WHAT YOU HAVE TO DO: In the records, find each line where "pixels" occurs, and copy it.

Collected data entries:
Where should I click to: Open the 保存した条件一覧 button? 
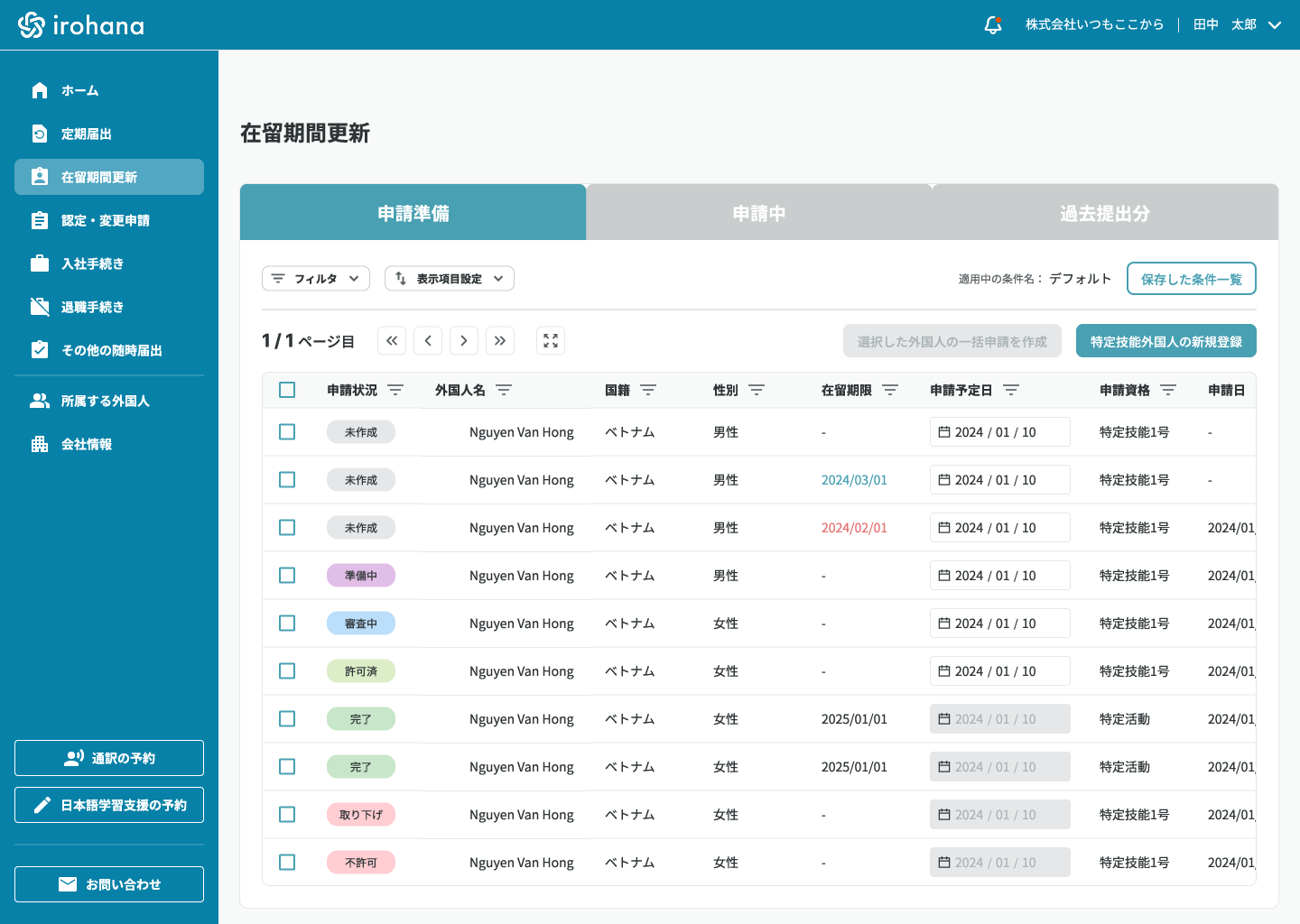point(1191,279)
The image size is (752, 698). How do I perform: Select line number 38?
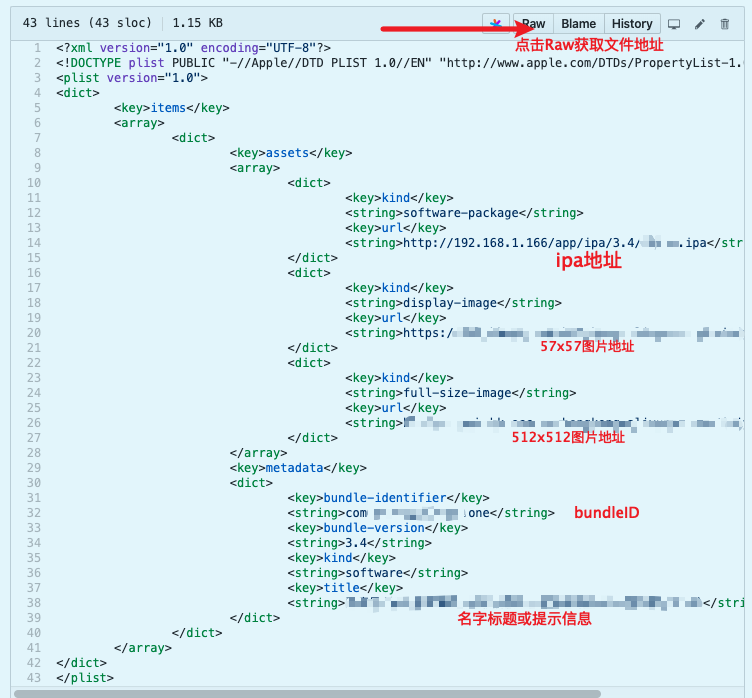click(x=34, y=603)
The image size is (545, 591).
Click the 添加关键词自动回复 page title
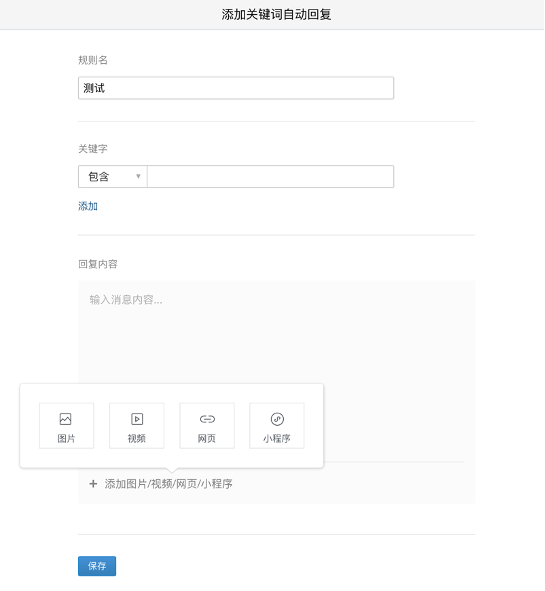[x=276, y=15]
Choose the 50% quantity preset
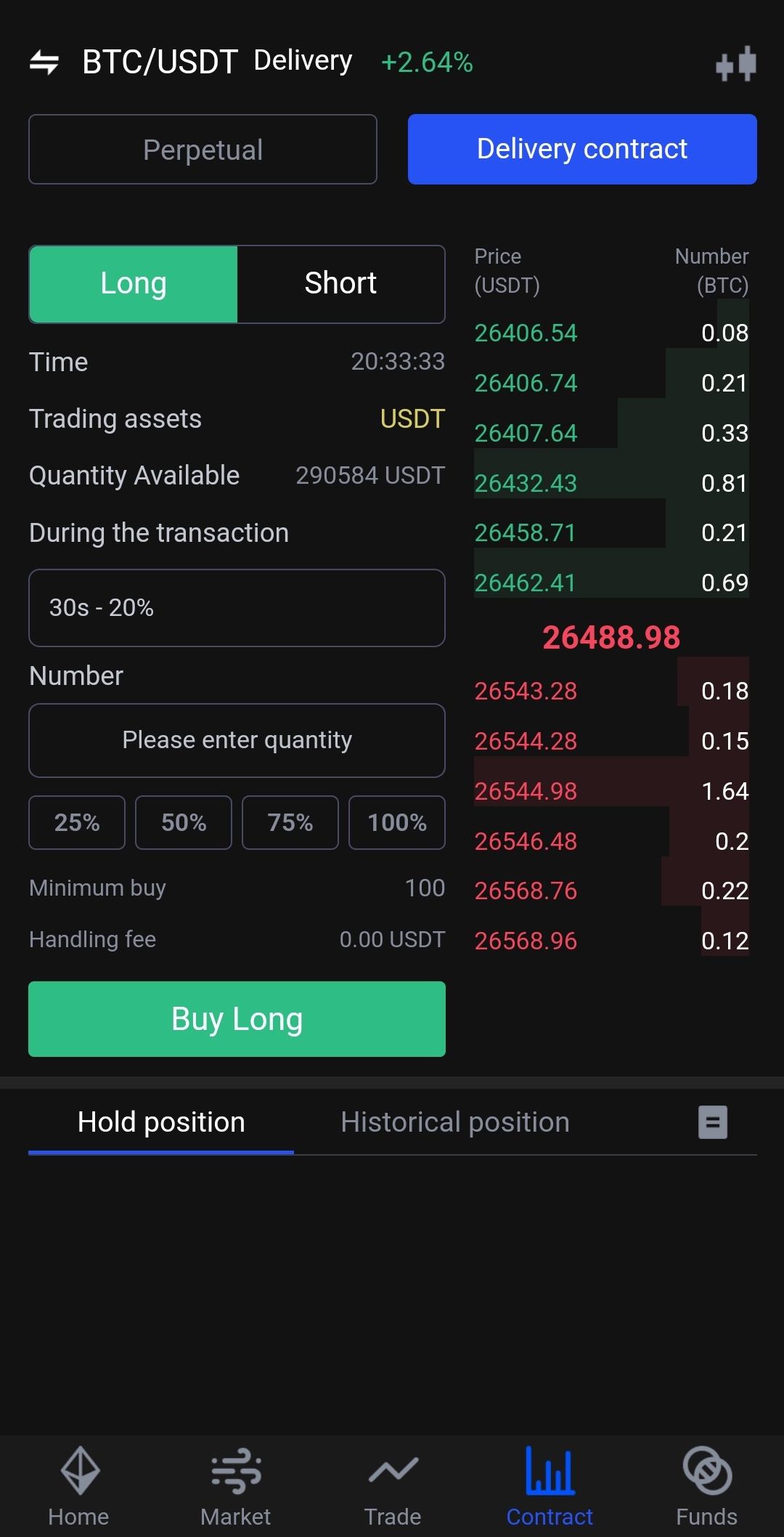The image size is (784, 1537). coord(184,822)
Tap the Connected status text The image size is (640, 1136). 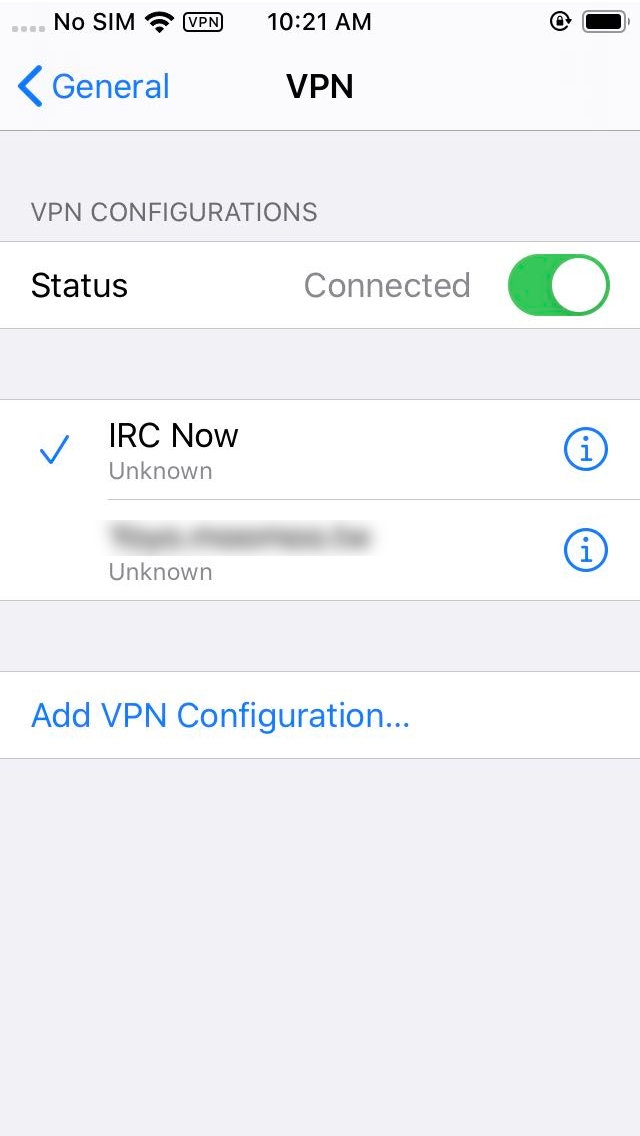[387, 285]
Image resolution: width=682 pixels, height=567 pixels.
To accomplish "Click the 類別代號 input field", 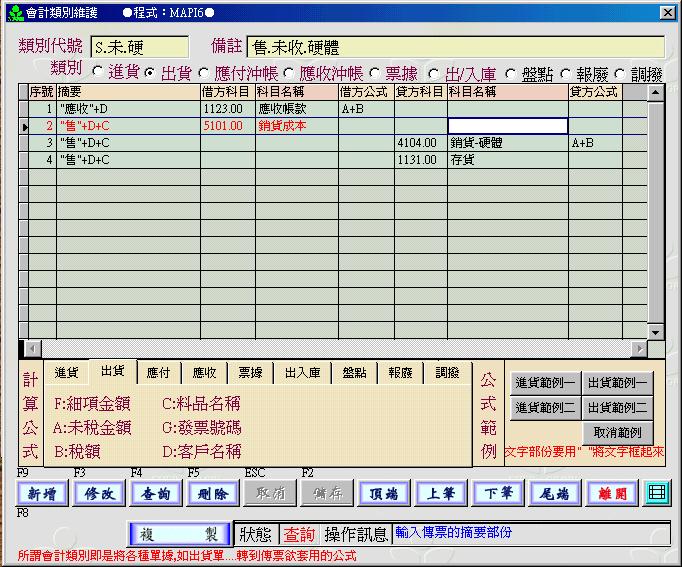I will tap(139, 47).
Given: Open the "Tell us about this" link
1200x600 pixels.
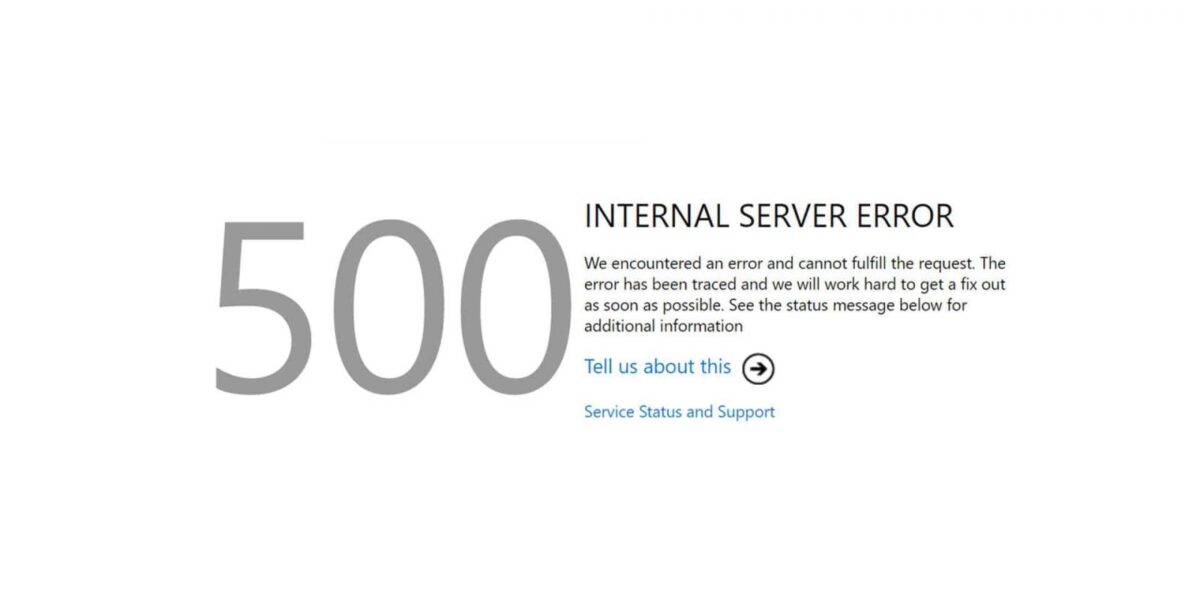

OUTPUT BELOW:
Image resolution: width=682 pixels, height=567 pixels.
1200x600 pixels.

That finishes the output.